Task statement =>
Copy the listing below line for line, with no changes.

Material supplied =>
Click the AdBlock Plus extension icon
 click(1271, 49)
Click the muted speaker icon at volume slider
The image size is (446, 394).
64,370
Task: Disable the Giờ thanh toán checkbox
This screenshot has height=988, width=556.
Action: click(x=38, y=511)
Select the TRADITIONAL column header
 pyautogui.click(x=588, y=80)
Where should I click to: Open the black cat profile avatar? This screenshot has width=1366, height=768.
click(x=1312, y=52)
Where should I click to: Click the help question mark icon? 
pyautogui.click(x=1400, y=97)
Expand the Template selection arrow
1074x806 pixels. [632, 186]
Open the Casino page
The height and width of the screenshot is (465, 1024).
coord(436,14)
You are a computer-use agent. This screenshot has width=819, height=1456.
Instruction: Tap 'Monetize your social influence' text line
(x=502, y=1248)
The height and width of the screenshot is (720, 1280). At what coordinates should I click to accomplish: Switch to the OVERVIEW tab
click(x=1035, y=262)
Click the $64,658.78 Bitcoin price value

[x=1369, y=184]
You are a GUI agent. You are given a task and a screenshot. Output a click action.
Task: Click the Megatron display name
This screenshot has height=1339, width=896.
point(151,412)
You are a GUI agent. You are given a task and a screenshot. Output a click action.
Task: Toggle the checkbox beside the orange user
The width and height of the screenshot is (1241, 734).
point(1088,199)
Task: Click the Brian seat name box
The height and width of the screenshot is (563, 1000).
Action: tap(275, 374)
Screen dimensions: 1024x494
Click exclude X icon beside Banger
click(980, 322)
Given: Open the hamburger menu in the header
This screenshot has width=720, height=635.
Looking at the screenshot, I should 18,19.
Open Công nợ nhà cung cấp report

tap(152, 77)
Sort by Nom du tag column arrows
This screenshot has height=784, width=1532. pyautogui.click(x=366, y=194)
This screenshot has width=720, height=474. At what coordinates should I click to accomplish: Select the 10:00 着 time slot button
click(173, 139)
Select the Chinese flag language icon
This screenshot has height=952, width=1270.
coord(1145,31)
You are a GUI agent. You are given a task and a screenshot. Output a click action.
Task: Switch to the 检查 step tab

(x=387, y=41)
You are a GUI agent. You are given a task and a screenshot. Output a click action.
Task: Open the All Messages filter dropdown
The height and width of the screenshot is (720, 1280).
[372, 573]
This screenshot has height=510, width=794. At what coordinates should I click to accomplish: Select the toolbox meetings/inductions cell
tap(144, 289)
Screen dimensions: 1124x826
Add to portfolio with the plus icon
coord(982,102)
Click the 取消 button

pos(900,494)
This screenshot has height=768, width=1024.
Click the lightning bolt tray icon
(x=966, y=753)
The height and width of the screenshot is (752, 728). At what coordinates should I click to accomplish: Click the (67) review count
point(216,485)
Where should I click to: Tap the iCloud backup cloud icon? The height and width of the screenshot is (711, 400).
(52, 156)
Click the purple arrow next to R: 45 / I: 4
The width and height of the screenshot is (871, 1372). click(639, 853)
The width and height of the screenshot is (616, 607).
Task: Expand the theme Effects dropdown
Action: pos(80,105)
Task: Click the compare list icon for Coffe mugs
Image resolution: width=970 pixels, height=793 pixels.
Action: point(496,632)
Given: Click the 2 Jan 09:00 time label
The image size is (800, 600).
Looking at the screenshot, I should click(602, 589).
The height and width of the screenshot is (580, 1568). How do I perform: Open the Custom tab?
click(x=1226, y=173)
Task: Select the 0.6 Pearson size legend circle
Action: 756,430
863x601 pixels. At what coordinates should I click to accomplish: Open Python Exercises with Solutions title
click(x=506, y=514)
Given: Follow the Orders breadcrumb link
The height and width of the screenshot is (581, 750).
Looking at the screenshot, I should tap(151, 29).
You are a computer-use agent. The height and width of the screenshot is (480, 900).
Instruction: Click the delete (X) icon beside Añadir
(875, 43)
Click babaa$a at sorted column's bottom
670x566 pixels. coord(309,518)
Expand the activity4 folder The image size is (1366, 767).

Written answer =>
Click the AdBlock Plus extension icon
 click(1271, 49)
Click the muted speaker icon at volume slider
The image size is (446, 394).
64,370
Task: Disable the Giờ thanh toán checkbox
This screenshot has height=988, width=556.
Action: click(x=38, y=511)
Select the TRADITIONAL column header
 pyautogui.click(x=588, y=80)
Where should I click to: Open the black cat profile avatar? This screenshot has width=1366, height=768.
click(x=1312, y=52)
Where should I click to: Click the help question mark icon? 
pyautogui.click(x=1400, y=97)
Expand the Template selection arrow
1074x806 pixels. [632, 186]
Open the Casino page
The height and width of the screenshot is (465, 1024).
coord(436,14)
You are a computer-use agent. This screenshot has width=819, height=1456.
Instruction: Tap 'Monetize your social influence' text line
(x=502, y=1248)
The height and width of the screenshot is (720, 1280). At what coordinates should I click to accomplish: Switch to the OVERVIEW tab
click(x=1035, y=262)
Click the $64,658.78 Bitcoin price value

[x=1369, y=184]
You are a GUI agent. You are given a task and a screenshot. Output a click action.
Task: Click the Megatron display name
This screenshot has height=1339, width=896.
point(151,412)
You are a GUI agent. You are given a task and a screenshot. Output a click action.
Task: Toggle the checkbox beside the orange user
The width and height of the screenshot is (1241, 734).
point(1088,199)
Task: Click the Brian seat name box
The height and width of the screenshot is (563, 1000).
Action: tap(275, 374)
Screen dimensions: 1024x494
Click exclude X icon beside Banger
click(980, 322)
Given: Open the hamburger menu in the header
This screenshot has width=720, height=635.
Looking at the screenshot, I should 18,19.
Open Công nợ nhà cung cấp report

tap(152, 77)
Sort by Nom du tag column arrows
This screenshot has height=784, width=1532. pyautogui.click(x=366, y=194)
This screenshot has width=720, height=474. At what coordinates should I click to accomplish: Select the 10:00 着 time slot button
click(173, 139)
Select the Chinese flag language icon
This screenshot has height=952, width=1270.
coord(1145,31)
You are a GUI agent. You are given a task and a screenshot. Output a click action.
Task: Switch to the 检查 step tab

(x=387, y=41)
You are a GUI agent. You are given a task and a screenshot. Output a click action.
Task: Open the All Messages filter dropdown
The height and width of the screenshot is (720, 1280).
[372, 573]
This screenshot has height=510, width=794. At what coordinates should I click to accomplish: Select the toolbox meetings/inductions cell
tap(144, 289)
Screen dimensions: 1124x826
Add to portfolio with the plus icon
coord(982,102)
Click the 取消 button

pos(900,494)
This screenshot has height=768, width=1024.
Click the lightning bolt tray icon
(x=966, y=753)
The height and width of the screenshot is (752, 728). At what coordinates should I click to accomplish: Click the (67) review count
point(216,485)
Where should I click to: Tap the iCloud backup cloud icon? The height and width of the screenshot is (711, 400).
(52, 156)
Click the purple arrow next to R: 45 / I: 4
The width and height of the screenshot is (871, 1372). click(639, 853)
The width and height of the screenshot is (616, 607).
Task: Expand the theme Effects dropdown
Action: pos(80,105)
Task: Click the compare list icon for Coffe mugs
Image resolution: width=970 pixels, height=793 pixels.
Action: point(496,632)
Given: Click the 2 Jan 09:00 time label
The image size is (800, 600).
Looking at the screenshot, I should click(602, 589).
The height and width of the screenshot is (580, 1568). How do I perform: Open the Custom tab?
click(x=1226, y=173)
Task: Select the 0.6 Pearson size legend circle
Action: 756,430
863x601 pixels. At what coordinates should I click to accomplish: Open Python Exercises with Solutions title
click(x=506, y=514)
Given: Follow the Orders breadcrumb link
The height and width of the screenshot is (581, 750).
Looking at the screenshot, I should tap(151, 29).
You are a computer-use agent. The height and width of the screenshot is (480, 900).
Instruction: Click the delete (X) icon beside Añadir
(875, 43)
Click babaa$a at sorted column's bottom
670x566 pixels. coord(309,518)
Expand the activity4 folder The image size is (1366, 767).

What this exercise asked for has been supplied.